Donnerstag, 5.19 Uhr, über dem Nationalpark Berchtesgaden strahlt die Morgensonne. Oben in der Felsnische am Knittelhorn streckt sich Bavaria, macht ein paar kräftige Flügelschläge - und hebt ab. Am Beobachtungsstand des Landesbunds für Vogelschutz (LBV) ist nur ein Praktikant. Er weiß nicht so recht, wie ihm geschieht.
Das Bartgeier-Weibchen zieht eine vielleicht hundert Meter weite Schleife in der Luft. Die Landung bekommt keiner mit - auch nicht LBV-Chef Norbert Schäffer, der inzwischen eingetroffen ist. Er entdeckt Bavaria kurz darauf wohlbehalten auf einem Felsen. Von dort hebt sie gleich wieder ab.

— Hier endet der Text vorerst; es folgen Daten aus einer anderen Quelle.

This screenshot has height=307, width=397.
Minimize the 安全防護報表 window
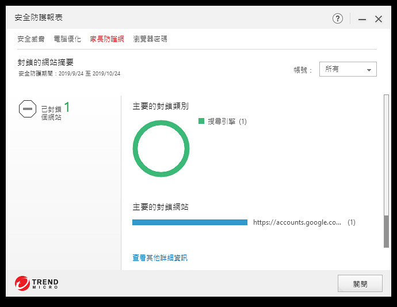362,19

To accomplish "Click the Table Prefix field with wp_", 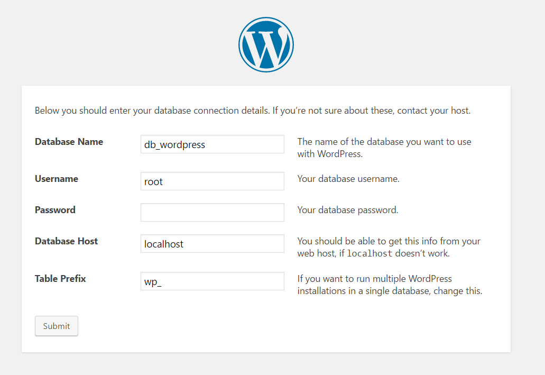I will [x=213, y=281].
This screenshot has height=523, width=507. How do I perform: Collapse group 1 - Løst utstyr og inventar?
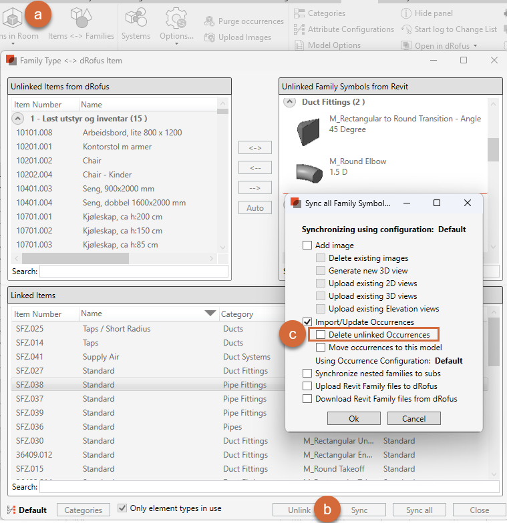pos(17,119)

So geht es den ganzen Vormittag. "Bavaria lässt sich von einem Vorsprung in die Luft fallen, segelt durch die Luft, setzt auf und klettert wieder den Steilhang rauf", berichtet der Leiter des Bartgeier-Projekts, Toni Wegscheider, der ebenfalls sofort herbeigeeilt ist. "Dann beginnt das Spiel von vorne."
Mit Bavarias Jungfernflug hat die Wiederansiedlung der mächtigen Greifvögel in Bayern die nächste Hürde genommen. Wally lässt sich noch Zeit. Das Bartgeier-Weibchen der SZ hat Bavarias Treiben die ganze Zeit nur neugierig beäugt.